In the examples, it is preferred that: the step S4) further comprises the steps of:

s40) if the current speech technology of the speech dialogue engine is allowed to be interrupted and the audio file played at the current time is not played completely, calling a playing stopping interface to interrupt playing;

and said step S40) is located before step S41).

In the examples, it is preferred that: step S42) the corresponding logic processing of the characters transcribed by the speech dialogue engine program according to the speech recognition by combining the preset dialogues through the dialogue engine comprises the following steps:

s421) if the matched next process is carried out, acquiring the corresponding audio file to be played, and calling a playing interface to play;

s422) if the next matched process is directly manual, transferring the PCIE voice card to a manual interface for processing;

s423) if the next matched flow is to end the call, calling the on-hook interface to end the call, and calling the recording stopping interface to end the call recording.

In the examples, it is preferred that: the step S5) comprises the following steps: when the call is over, the voice dialog engine program automatically generates call records and session records during the call, and generates user grade information according to the conversational rating setting.

In the examples, it is preferred that: the step 3) comprises the following steps: when the event call-back function receives a call incoming event, the voice dialog engine program automatically calls the response interface to answer the call and executes the step 31), and when the event call-back function receives a call outgoing call and is successfully established, the voice dialog engine program automatically calls the response interface to answer the call and executes the step 31).

In the examples, it is preferred that: and the voice conversation engine and the PCIE voice card support the establishment of conversation communication based on an SIP protocol.

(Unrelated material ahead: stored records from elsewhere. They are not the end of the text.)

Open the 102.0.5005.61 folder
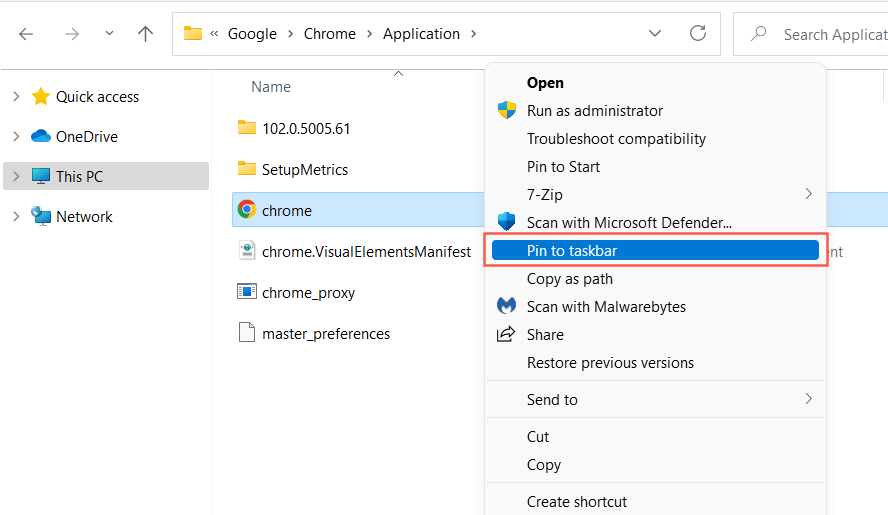The width and height of the screenshot is (888, 515). point(305,128)
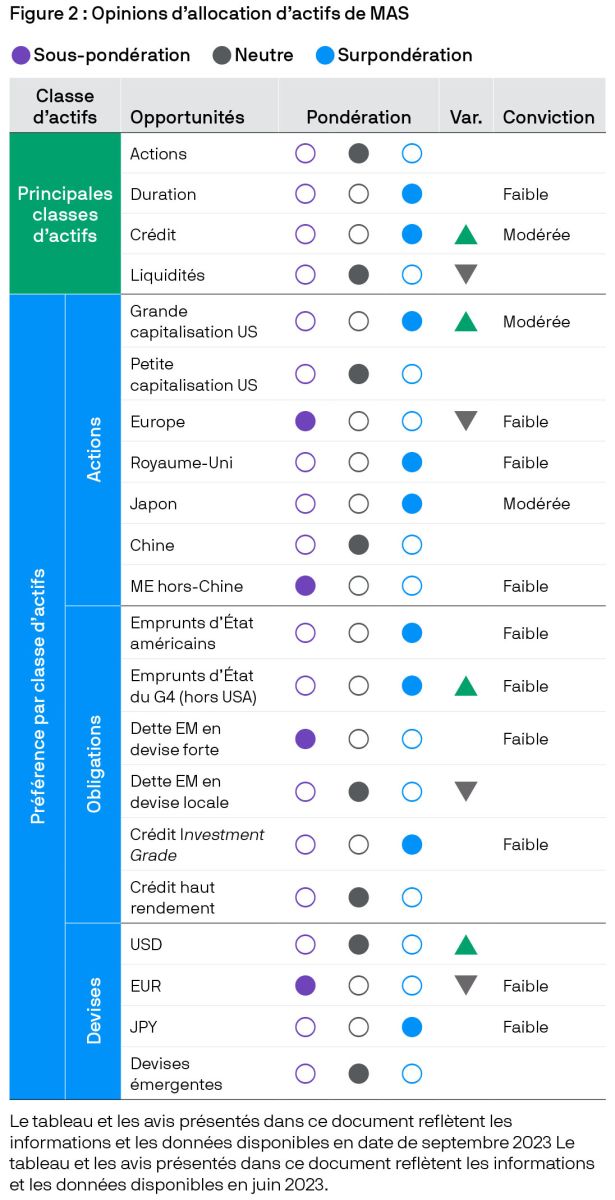Click the blue Surpondération legend dot

click(x=325, y=55)
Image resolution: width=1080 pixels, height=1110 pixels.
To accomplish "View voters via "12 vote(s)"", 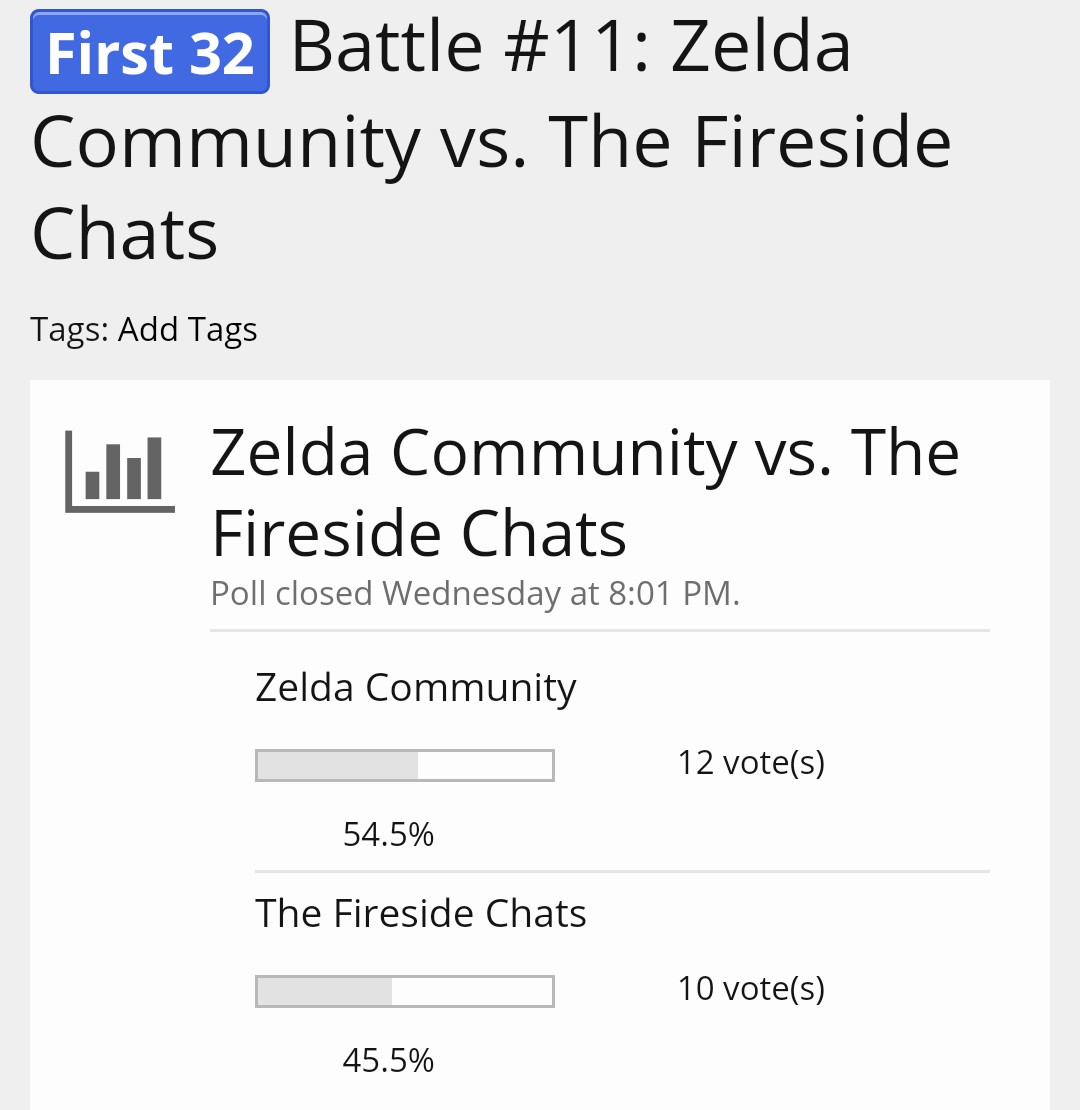I will click(751, 763).
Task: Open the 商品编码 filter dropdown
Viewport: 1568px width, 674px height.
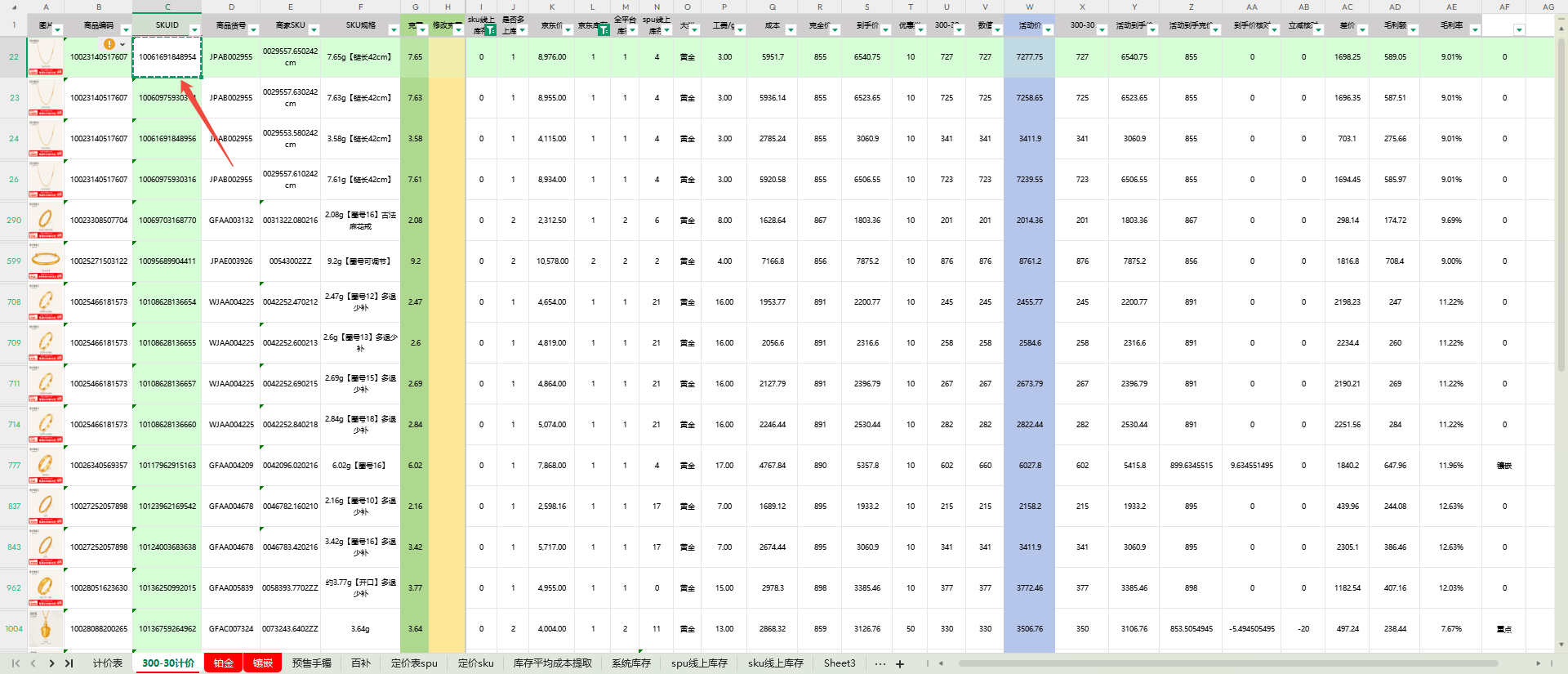Action: 126,30
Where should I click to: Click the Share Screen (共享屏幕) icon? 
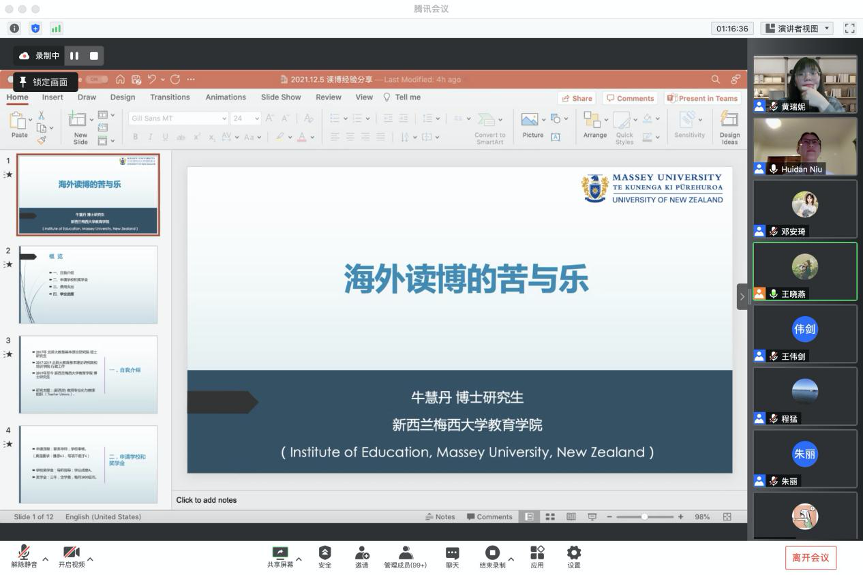coord(280,552)
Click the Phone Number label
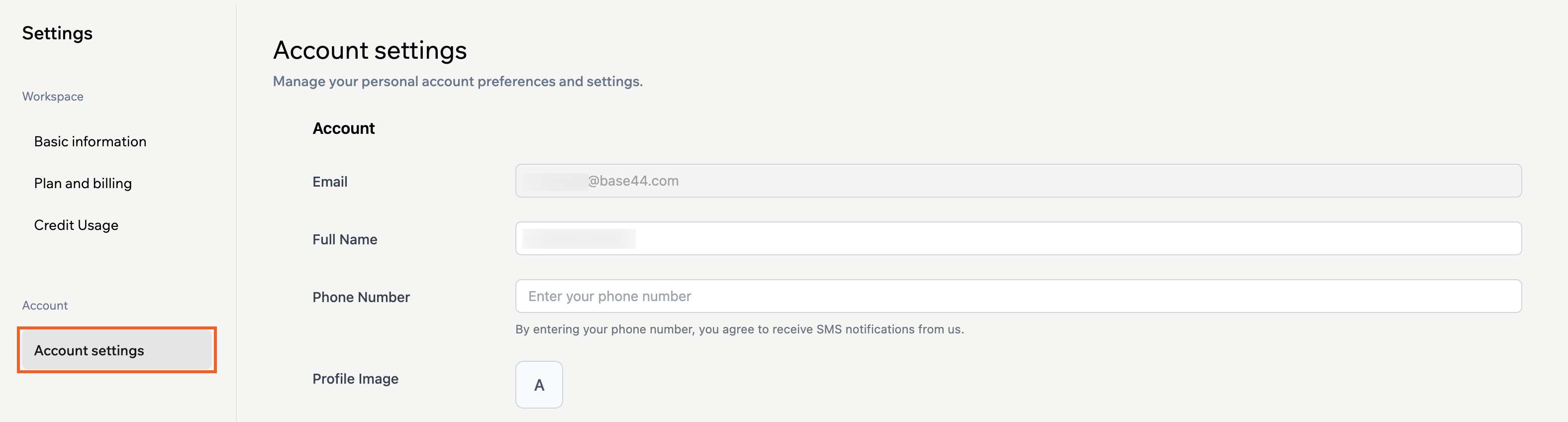This screenshot has height=422, width=1568. tap(360, 297)
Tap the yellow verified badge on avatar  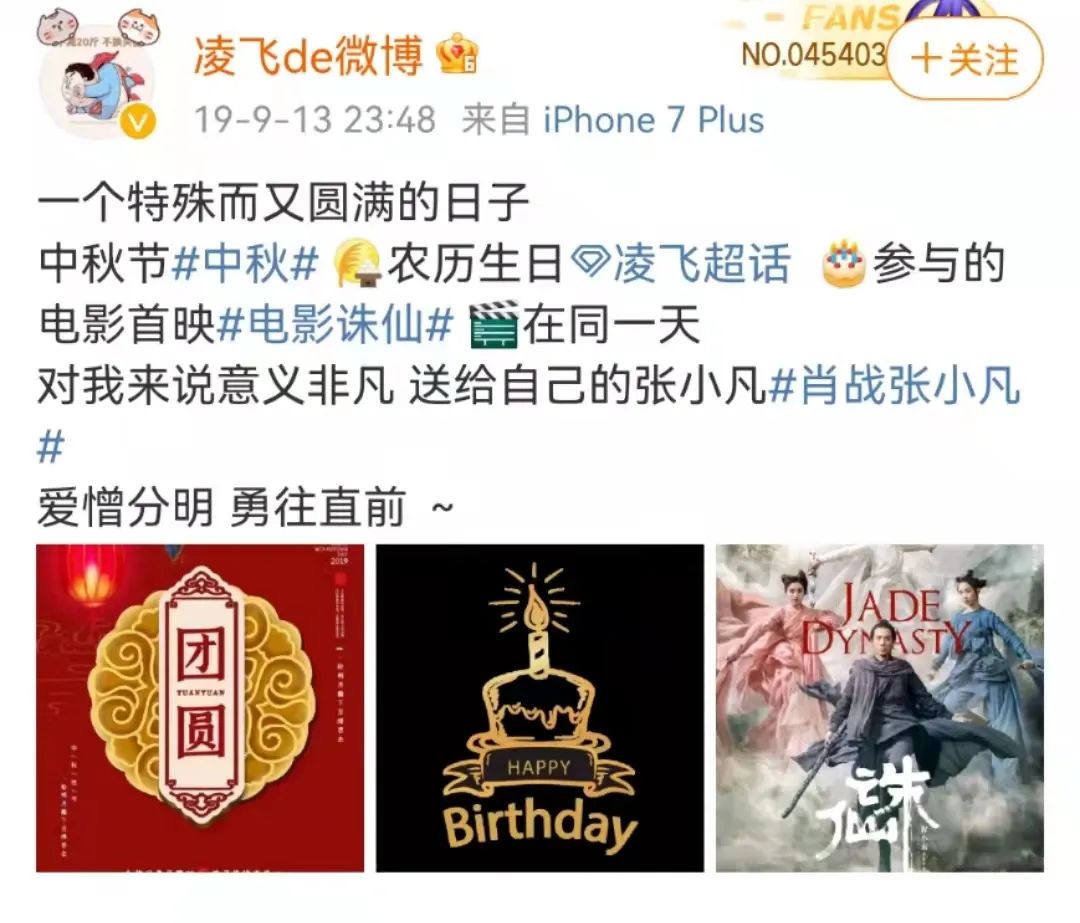point(138,123)
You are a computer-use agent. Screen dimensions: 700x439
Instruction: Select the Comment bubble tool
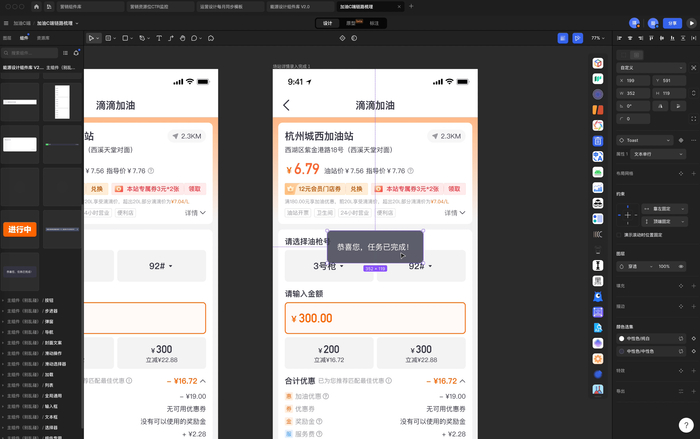click(x=196, y=38)
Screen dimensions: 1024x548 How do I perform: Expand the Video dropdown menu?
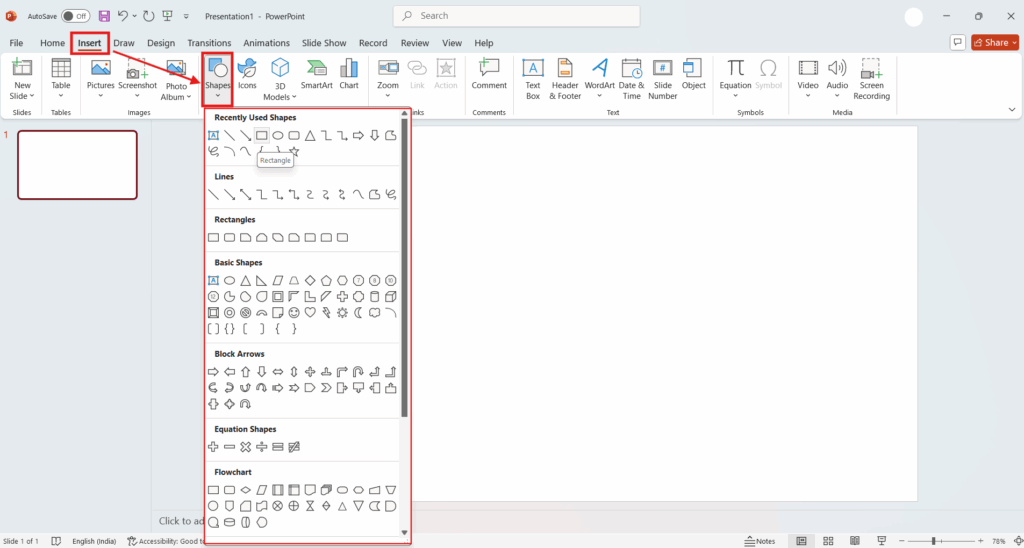(808, 96)
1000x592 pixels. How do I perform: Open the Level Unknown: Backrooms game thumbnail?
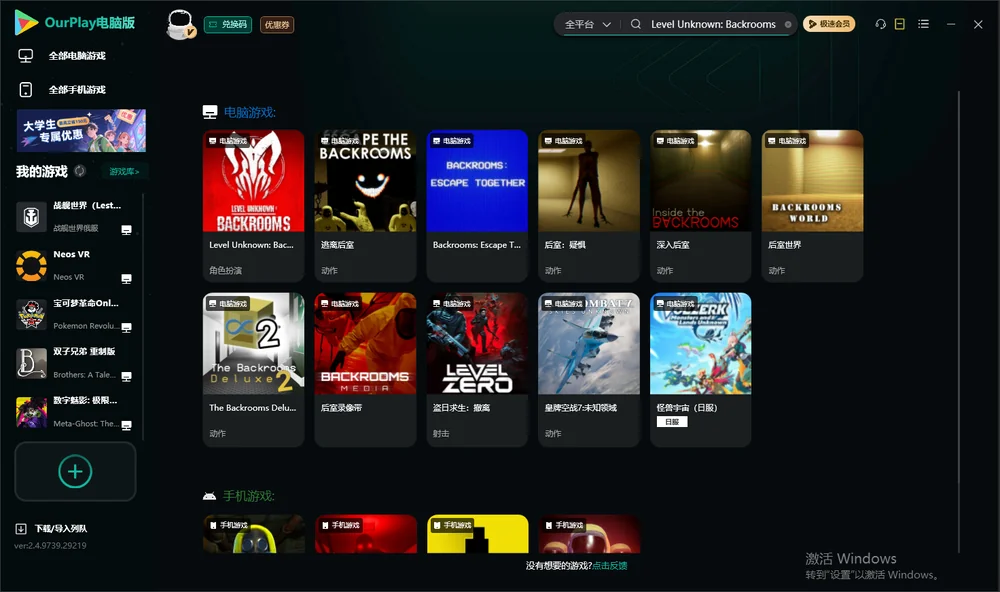pyautogui.click(x=253, y=181)
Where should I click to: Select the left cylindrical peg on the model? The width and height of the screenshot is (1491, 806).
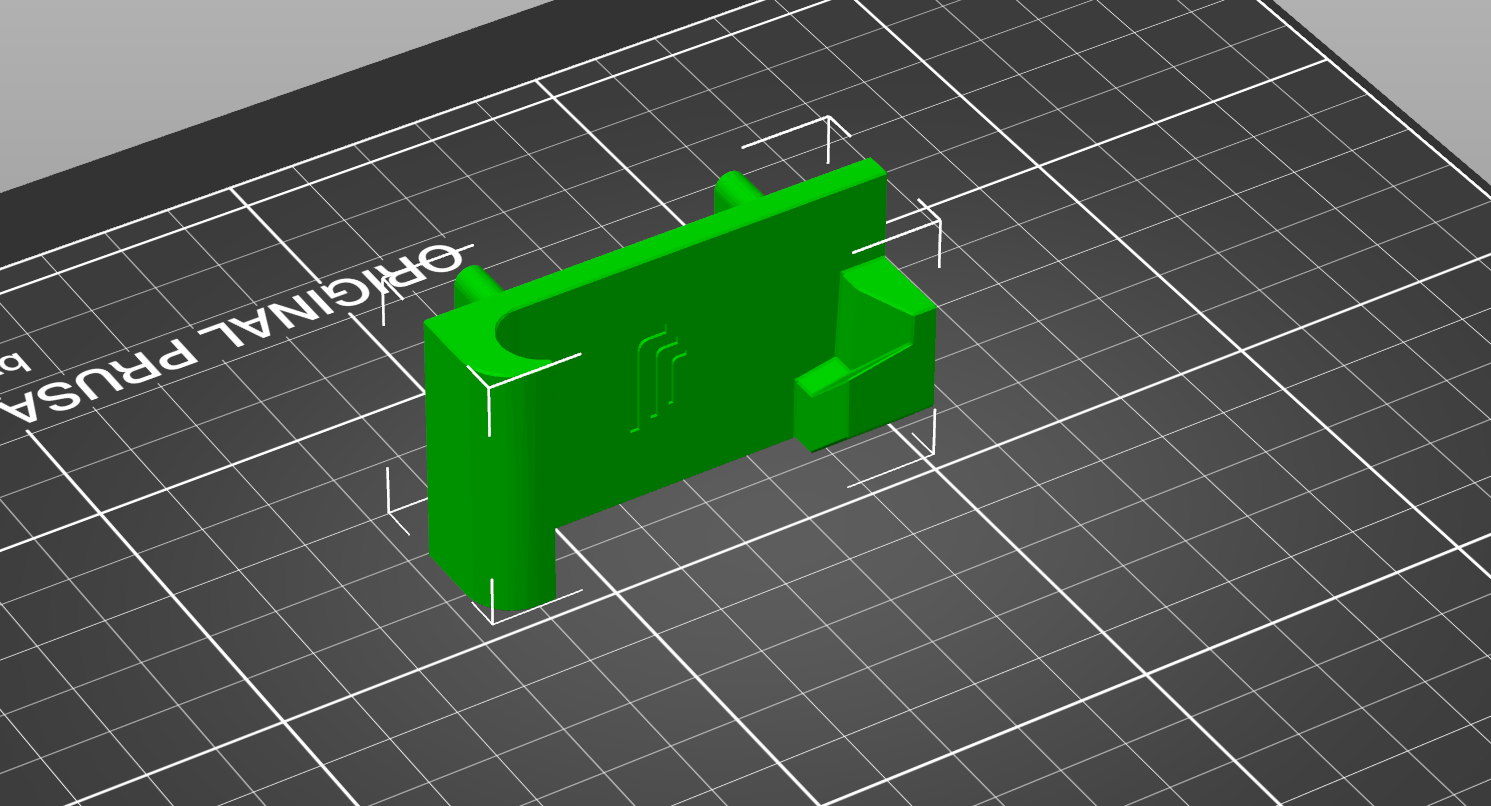click(474, 286)
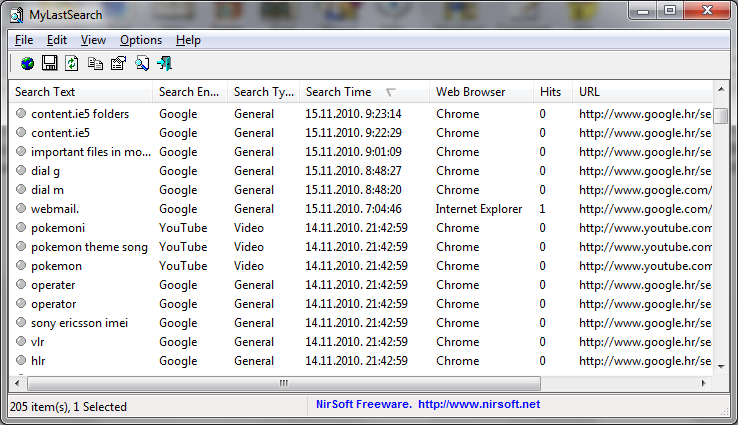The image size is (738, 425).
Task: Open the View menu
Action: pyautogui.click(x=93, y=40)
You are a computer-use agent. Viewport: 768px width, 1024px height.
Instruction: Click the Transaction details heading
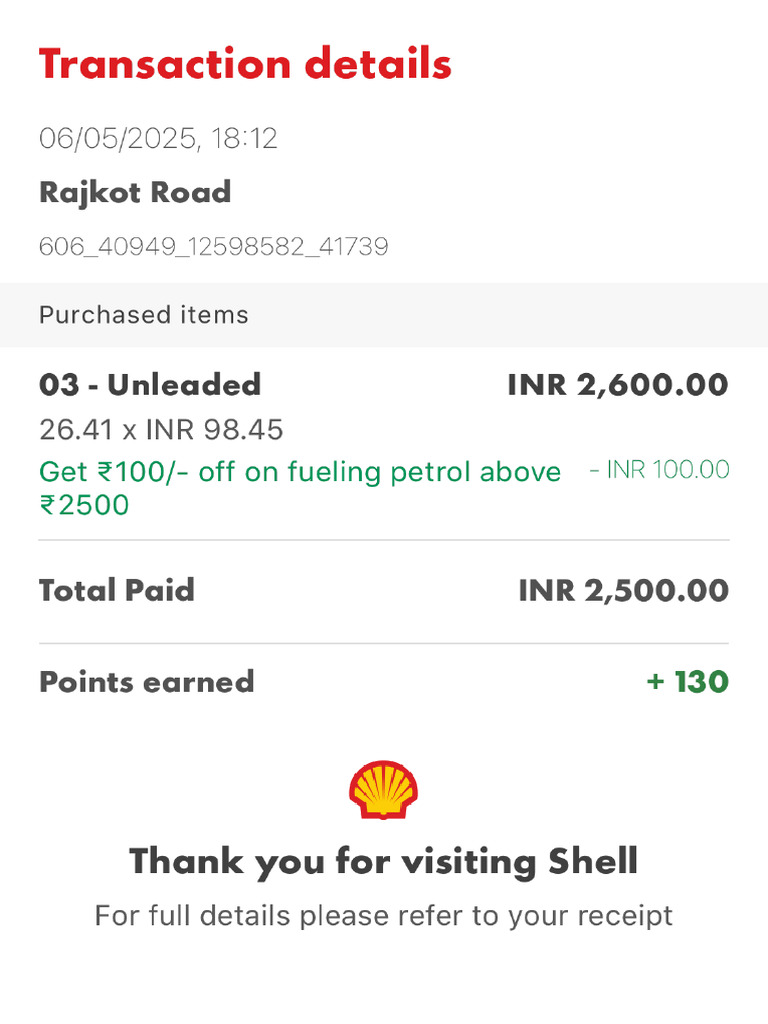point(245,65)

In order to solve the above technical problem, another technical solution adopted by the present invention is to provide an intelligent dialogue robot system, which includes an intelligent voice dialogue engine module 10, a PCIE voice card 20, and a voice transcription processing module 30;

the intelligent voice conversation engine module 10 comprises a starting unit 11, an automatic response unit 12, a voice conversation engine unit 13, a conversation process processing unit 14, an ending conversation unit 15 and a conversation record and conversation grading unit 16;

the PCIE voice card 20 includes an initialization unit 21, a line incoming unit 23, a call recording and silence detection unit 24, an audio acquisition unit 25, a VAD detection unit 26, an automatic audio segmentation unit 27, an artificial voice service interface unit 28, and a hang-up unit 29;

the start starting unit 11 is electrically connected with the automatic answering unit 12 and the initializing unit 21, the initializing unit 21 is electrically connected and used for starting the line calling unit 23, the automatic answering unit 12 is electrically connected with the line calling unit 23 and the talking recorder silence detecting unit 24, the automatic answering unit 12 is used for monitoring the calling event of the line calling unit 23 and connecting the talking recorder silence detecting unit 24 after the calling connection is established;

the voice conversation engine unit 13 is electrically connected with the conversation process flow processing unit 14, the silence detection unit 24 of the conversation recorder, the audio acquisition unit 25, the VAD detection unit 26, the automatic division audio unit 27 and the voice transcription processing module 30;

the conversation process processing unit 14 is electrically connected with the silence detection unit 24 of the conversation recorder, the artificial voice service interface unit 28 and the conversation ending unit 15, the conversation ending unit 15 is electrically connected with the conversation record conversation rating unit 16 and the hang-up unit 29, and the hang-up unit 29 is electrically connected with the artificial voice service interface unit 28;

the initialization unit 21 is configured to invoke the initialization unit 21 to initialize a dynamic library of the PCIE voice card 20, the voice dialog engine unit 13 is configured to obtain an audio file from the silence detection unit 24 of the call recorder and play the audio file, invoke the audio acquisition unit 25, the VAD detection unit 26, and the automatic audio segmentation unit 27 to perform audio acquisition, VAD detection, and automatic audio segmentation, and then transfer the voice signals acquired by the audio acquisition unit 25, the VAD detection unit 26, and the automatic audio segmentation unit 27 by using the voice transfer processing module 30, and send the voice signals to the talk process processing unit 14 in a wired manner;

moreover, a telephone line which is already opened in a telecommunication unit is inserted into the PCIE voice card 20, the PCIE voice card 20 is inserted into a PCIE expansion slot of an industrial PC equipped with a windows system, and the voice dialog engine module 10 and the voice transcription processing module 30 are installed on the industrial PC.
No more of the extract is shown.